Quando as populações humanas deixaram de ser nômades, a vida das pessoas passou a depender da agricultura. A produção e armazenamento de cereais, porém, acabou por atrair roedores. Foi nesse momento que os gatos vieram a fazer parte do cotidiano do ser humano. Por possuírem um forte instinto caçador esses animais espontaneamente passaram a viver nas cidades e exerciam uma importante função: eliminar os ratos e camundongos que invadiam os silos de cereais e outros lugares onde eram armazenados os alimentos.
Registros encontrados no Egito, como gravuras, pinturas e esculturas, indicam que a relação desse animal com os egípcios data de pelo menos 5 000 anos. Elementos encontrados em escavações mostram que, nessa época, os gatos eram venerados e considerados animais sagrados.

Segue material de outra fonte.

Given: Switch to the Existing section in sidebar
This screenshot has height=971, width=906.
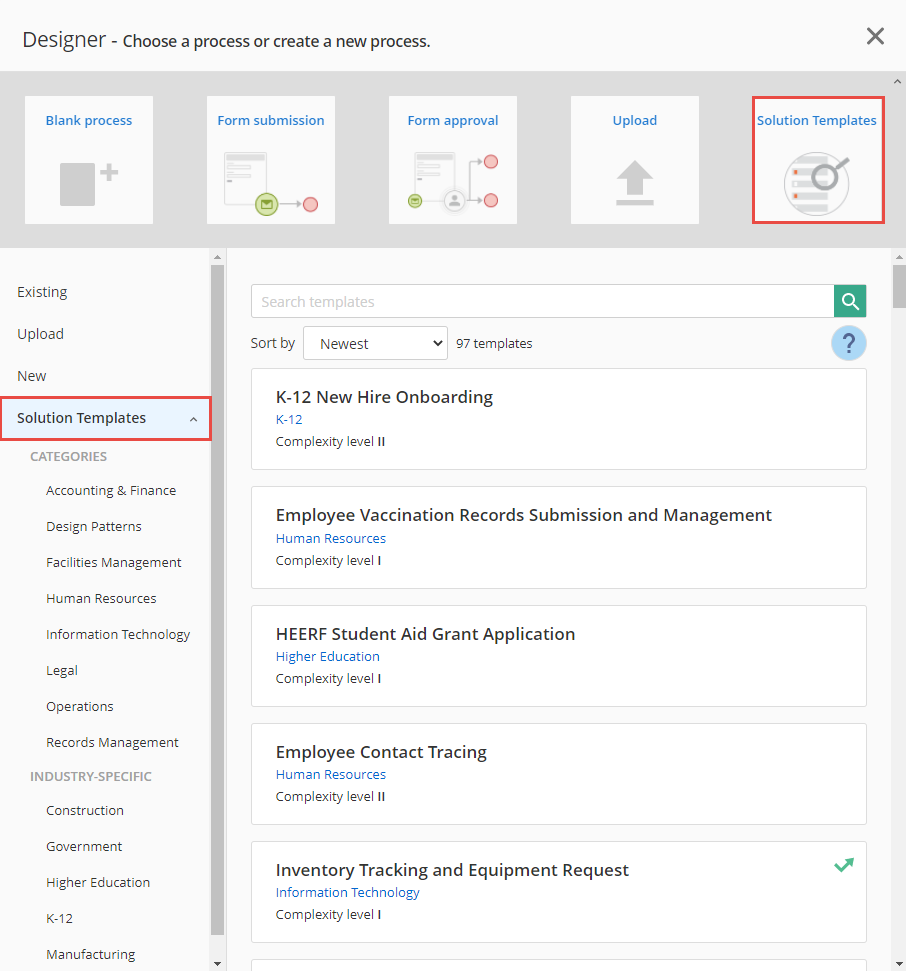Looking at the screenshot, I should pos(42,291).
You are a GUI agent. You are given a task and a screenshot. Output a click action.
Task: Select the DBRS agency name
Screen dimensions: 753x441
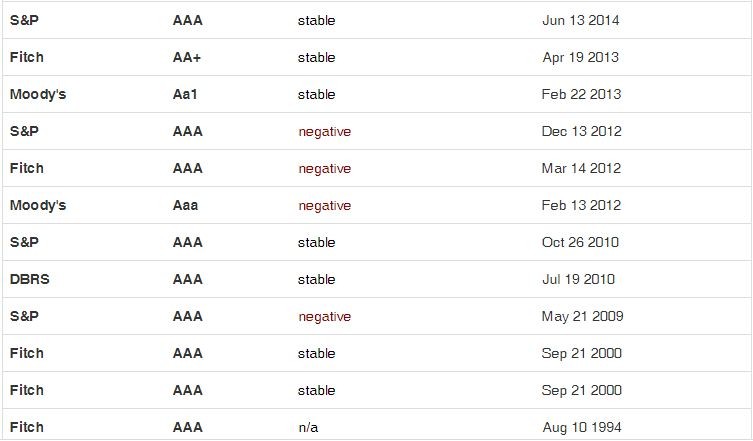(x=29, y=279)
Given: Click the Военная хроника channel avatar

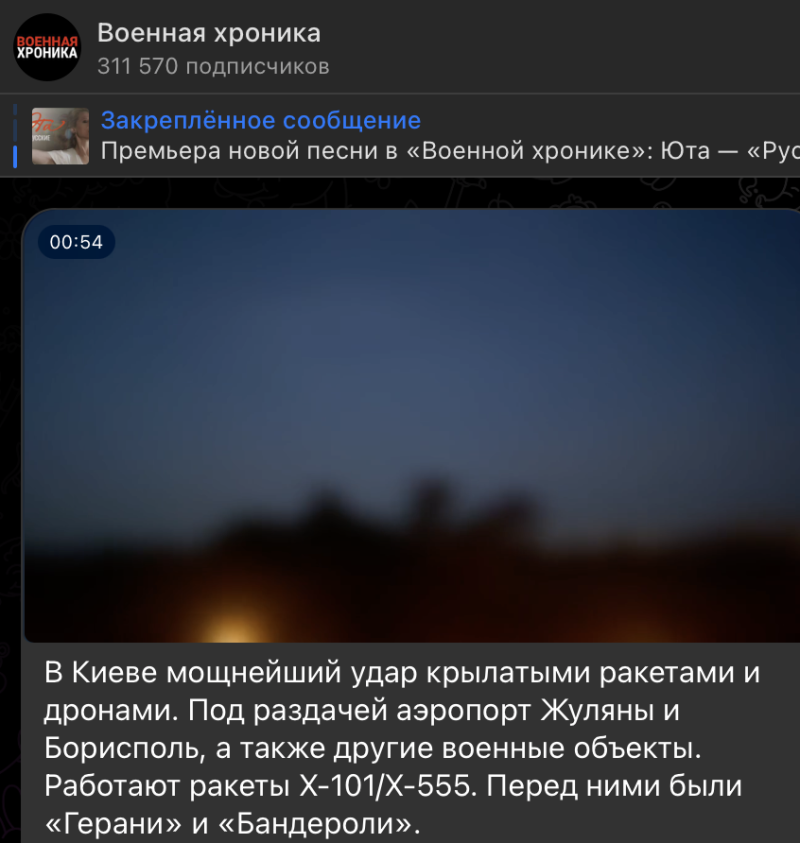Looking at the screenshot, I should click(x=47, y=47).
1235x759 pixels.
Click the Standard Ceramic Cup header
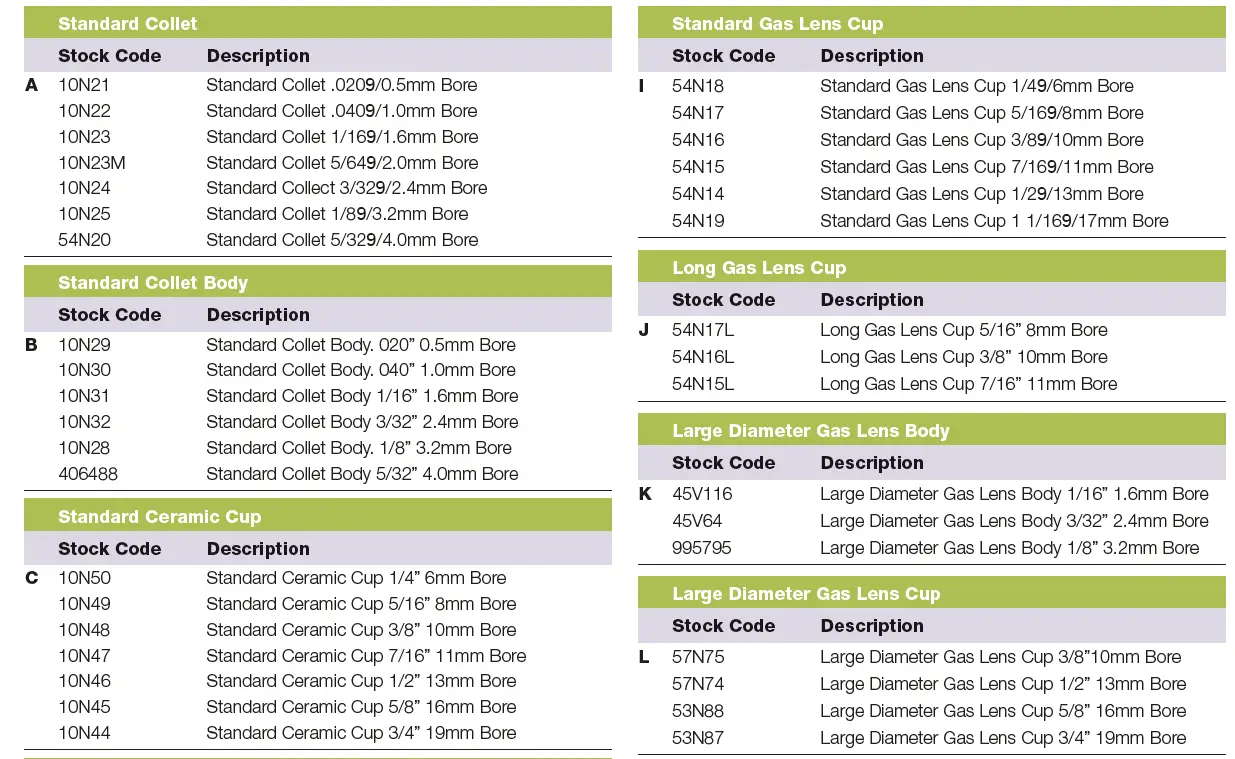[159, 517]
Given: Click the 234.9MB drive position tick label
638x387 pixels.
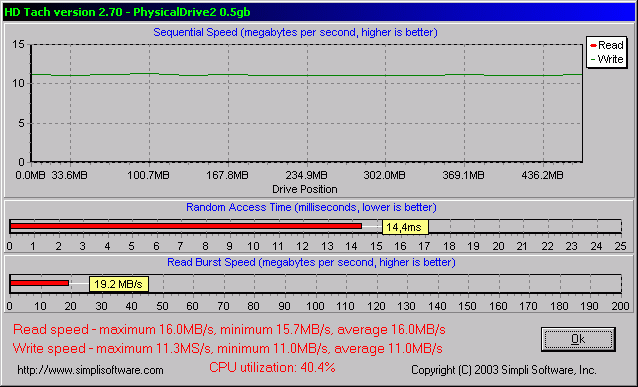Looking at the screenshot, I should 306,175.
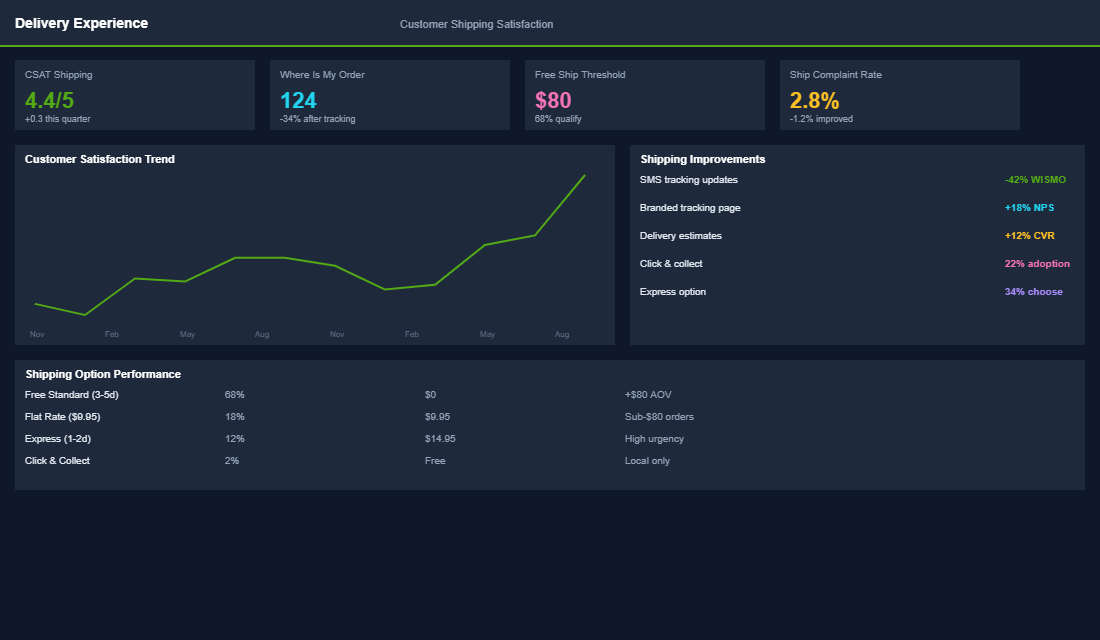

Hoje continuam próximos do homem e utilizados por agricultores e navegadores de diversos países como um meio barato de se controlar a população de roedores. Devido ao fato de sua domesticação ser relativamente recente, quando necessário eles voltam facilmente à vida selvagem. Em ambiente silvestre formam pequenas colônias e caçam em conjunto.
Gatos passam grande parte do dia se limpando. Eles lambem todo o pelo para tirar a sujeira. Embaixo do queixo eles têm glândulas que produzem hormônios. São o seu perfume. Ao lamber as patas depois de esfregá-las nessas glândulas, procuram espalhar esse perfume pelo corpo todo.